Configure Cluster Health Monitor Settings

The Cluster Health Monitor Settings section of the Cluster page displays the settings described in the table below.

Cluster Health Monitor Settings
Cluster Health Monitor Settings
Cluster Health Monitor Settings Section Table Fields

Field

Description

Timeouts

Hold Time

Between .3 and 45 seconds; The default is 3 seconds. To determine node system health, the cluster nodes send heartbeat messages on the cluster control link to other nodes. If a node does not receive any heartbeat messages from a peer node within the hold time period, the peer node is considered unresponsive or dead.

Interface Debounce Time

Between 300 and 9000 ms. The default is 500 ms. The interface debounce time is the amount of time before the node considers an interface to be failed, and the node is removed from the cluster.

Monitored Interfaces

The interface health check monitors for link failures. If all physical ports for a given logical interface fail on a particular node, but there are active ports under the same logical interface on other nodes, then the node is removed from the cluster. The amount of time before the node removes a member from the cluster depends on the type of interface and whether the node is an established node or is joining the cluster.

Service Application

Shows whether the Snort and disk-full processes are monitored.

Unmonitored Interfaces

Shows unmonitored interfaces.

Auto-Rejoin Settings

Cluster Interface

Shows the auto-rejoin settings after a cluster control link failure.

Attempts

Between -1 and 65535. The default is -1 (unlimited). Sets the number of rejoin attempts.

Interval Between Attempts

Between 2 and 60. The default is 5 minutes. Defines the interval duration in minutes between rejoin attempts.

Interval Variation

Between 1 and 3. The default is 1x the interval duration. Defines if the interval duration increases at each attempt.

Data Interfaces

Shows the auto-rejoin settings after a data interface failure.

Attempts

Between -1 and 65535. The default is 3. Sets the number of rejoin attempts.

Interval Between Attempts

Between 2 and 60. The default is 5 minutes. Defines the interval duration in minutes between rejoin attempts.

Interval Variation

Between 1 and 3. The default is 2x the interval duration. Defines if the interval duration increases at each attempt.

System

Shows the auto-rejoin settings after internal errors. Internal failures include: application sync timeout; inconsistent application statuses; and so on.

Attempts

Between -1 and 65535. The default is 3. Sets the number of rejoin attempts.

Interval Between Attempts

Between 2 and 60. The default is 5 minutes. Defines the interval duration in minutes between rejoin attempts.

Interval Variation

Between 1 and 3. The default is 2x the interval duration. Defines if the interval duration increases at each attempt.

Note

If you disable the system health check, fields that do not apply when the system health check is disabled will not show.
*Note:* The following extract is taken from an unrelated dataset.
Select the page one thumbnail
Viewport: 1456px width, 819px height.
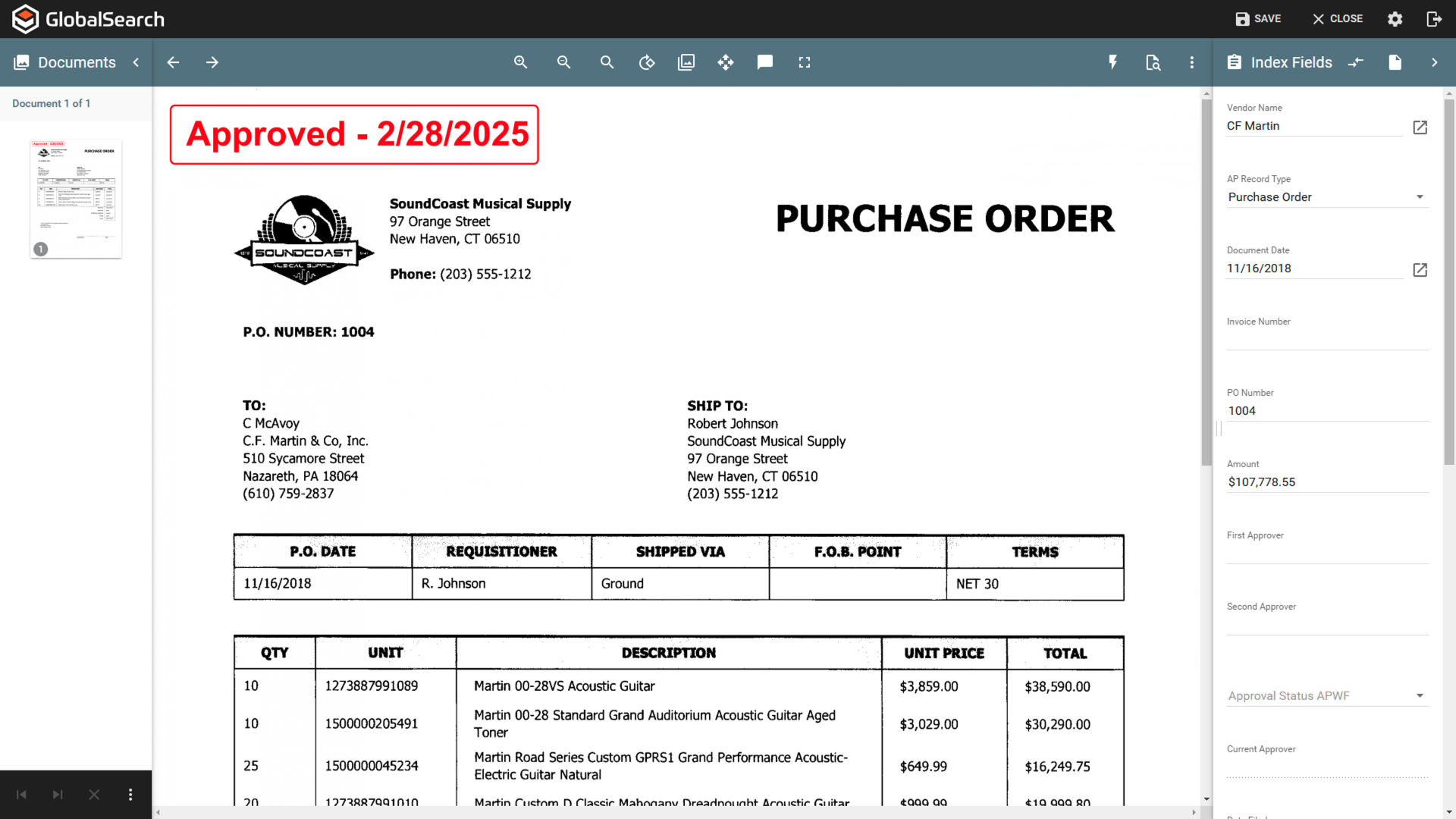coord(75,198)
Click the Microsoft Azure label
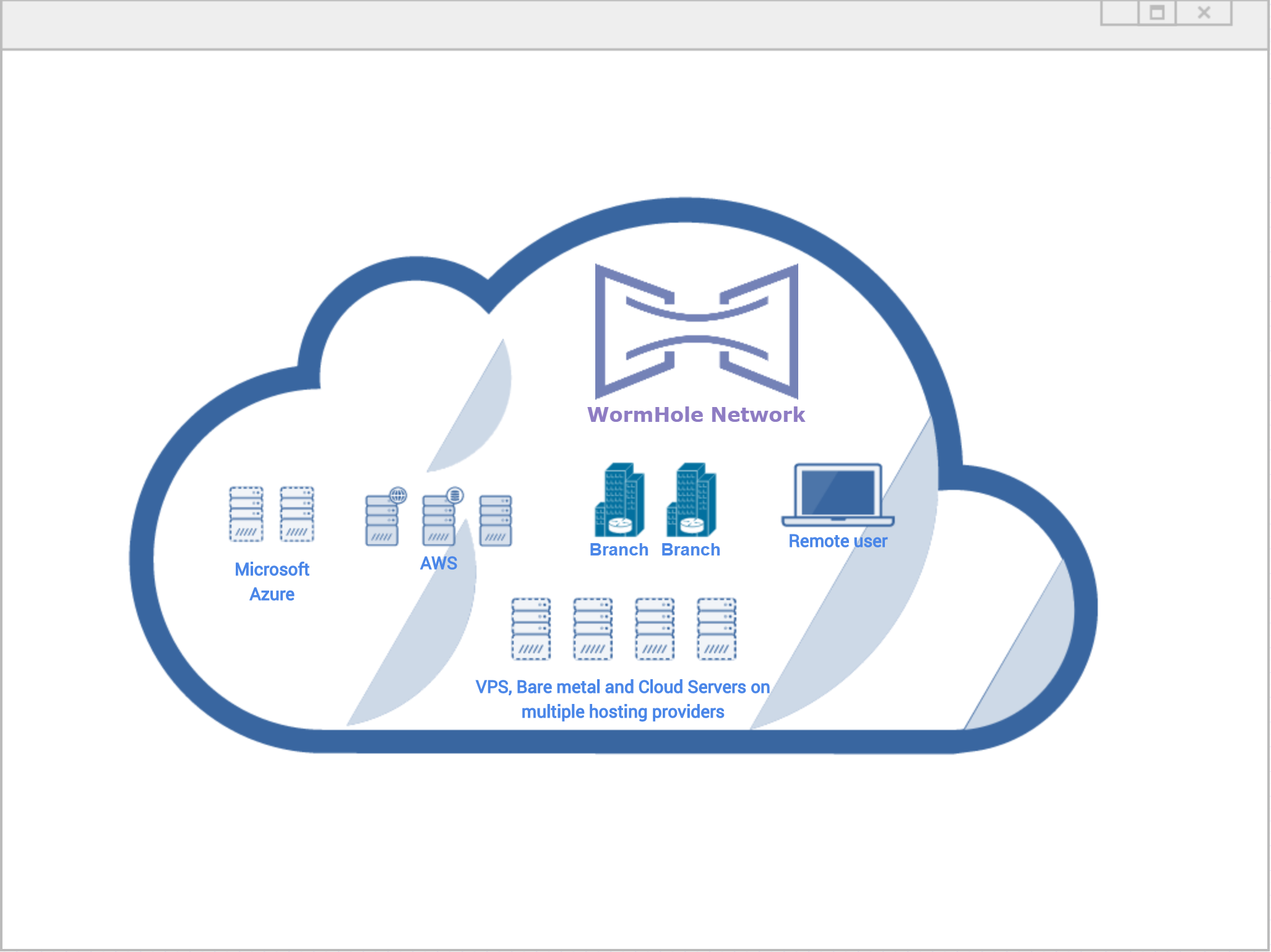The height and width of the screenshot is (952, 1271). [x=272, y=581]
You can change these settings from this section.

You can monitor any port-channel ID, single physical interface ID, as well as the Snort and disk-full processes. Health monitoring is not performed on VLAN subinterfaces or virtual interfaces such as VNIs or BVIs. You cannot configure monitoring for the cluster control link; it is always monitored.

Procedure


Step 1

Choose Devices > Device Management

Step 2

Next to the cluster you want to modify, click Edit (edit icon).

Step 3

Click Cluster.

Step 4

In the Cluster Health Monitor Settings section, click Edit (edit icon)

Step 5

Disable the system health check by clicking the Health Check slider .

Disable the System Health Check
Disable the System Health Check

When any topology changes occur (such as adding or removing a data interface, enabling or disabling an interface on the node or the switch, or adding an additional switch to form a VSS or vPC) you should disable the system health check feature and also disable interface monitoring for the disabled interfaces. When the topology change is complete, and the configuration change is synced to all nodes, you can re-enable the system health check feature and monitored interfaces.

Step 6

Configure the hold time and interface debounce time.

  • Hold Time—Set the hold time to determine the amount of time between node heartbeat status messages, between .3 and 45 seconds; The default is 3 seconds.

  • Interface Debounce Time—Set the debounce time between 300 and 9000 ms. The default is 500 ms. Lower values allow for faster detection of interface failures. Note that configuring a lower debounce time increases the chances of false-positives. When an interface status update occurs, the node waits the number of milliseconds specified before marking the interface as failed, and the node is removed from the cluster. In the case of an EtherChannel that transitions from a down state to an up state (for example, the switch reloaded, or the switch enabled an EtherChannel), a longer debounce time can prevent the interface from appearing to be failed on a cluster node just because another cluster node was faster at bundling the ports.

Step 7

Customize the auto-rejoin cluster settings after a health check failure.

Configure Auto-Rejoin Settings
Configure Auto-Rejoin Settings
Set the following values for the Cluster Interface, Data Interface, and System (internal failures include: application sync timeout; inconsistent application statuses; and so on):
  • Attempts—Sets the number of rejoin attempts, between -1 and 65535. 0 disables auto-rejoining. The default for the Cluster Interface is -1 (unlimited). The default for the Data Interface and System is 3.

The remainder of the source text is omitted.